No hay casa más querida y más humilde en Asturias que La Huertona. Pocas que hayan llegado hasta lo más alto a una velocidad tan calma. Décadas hilando fino desde que se liaron la manta a la cabeza y convirtieron el negocio heredado en el gran restaurante que es hoy, en una de las más sólidas parrillas de pescado del Principado. José Viejo y Rosa Luz Ruisanchez forman un tándem inusual de pareja en la que ambos cocinan –uno en las brasas y la otra en los fogones– con la precisión de sendos neurocirujanos para que la materia prima que llega de allí mismo, mar Cantábrico, río Sella y Sierra del Cuera se presente en la mesa casi desnuda, apenas tocada por el humo de encina o impregnada de los sabores ancestrales que nacieron en una pota.
Un domingo reciente me llevé al obispo Ignacio Medina, le senté con vistas al 'prau' y me puse a escrutar cómo movía los bigotes y hablaba menos que poco mientras José iba poniendo platos y platillos sobre la mesa, concentrado en las fabes en ensalada y en el perfume primaveral de unos perrechicos. ¿Qué te dije? Y él solo se subió las gafas con el dedo y siguió comiendo. Puta, masculló.
Por allí pasaron gambas, percebes gordos de talle corto y algunas otras gollerías, incluidos unos guisantes minis de la huerta de al lado, tipo lágrima, que me transportaron a mí de la Huertona a la huerta paterna de la infancia.

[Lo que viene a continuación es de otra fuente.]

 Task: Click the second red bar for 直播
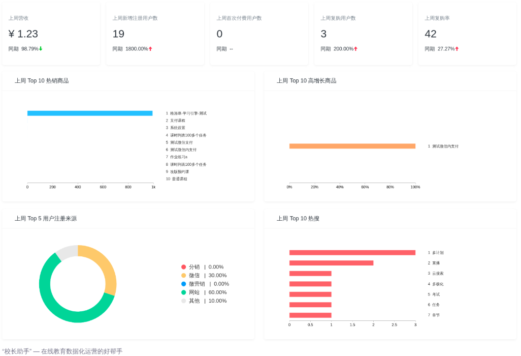[331, 263]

Que me perdone el Maresme por toda la felicidad que me ha proporcionado, pero llegado el día en que entran en la boca los cantábricos, con su dulzor intenso y recuerdos salinos, la textura cremosa-explosiva, cuando ya no saben solo a clorofila, pero aún no asoma su alma de legumbre, no hay comparación posible.
Medio besugo para tres y una cola de rodaballo salieron a continuación de la parrilla de José, sin prisa, pero sin pausa. Piel crocante en el espárrido y melosa en el pleuronectiforme, mundos sápidos y texturas diferentes conectados no solo por el nacimiento en el mismo mar Cantábrico, sino por su final glorioso, ungidos por la mano lenta de José, que asa con el mismo respeto con el que elige y compra. Contención en el punto, sin quedarse corto, y en el humo sobre el pescado, fibras presentes, pero no marcadas. La participación justa y medida del parrillero que no se siente compositor, sino intérprete, casi un quiromante que leyera lo que está escrito en cada pieza que pone sobre sus brasas y que, a excepción del rodaballo, abre antes de asar para clavar la cocción.
Para cerrar –el mundo salado–, una buena pieza de vaca vieja, de las que se comen no por hambre sino por vicio, para terminar de comprender la mano lenta de José y advertir el crocante perfecto y el perfil tricolor del asado académico alcanzado tras miles de horas atizando y mirando las ascuas.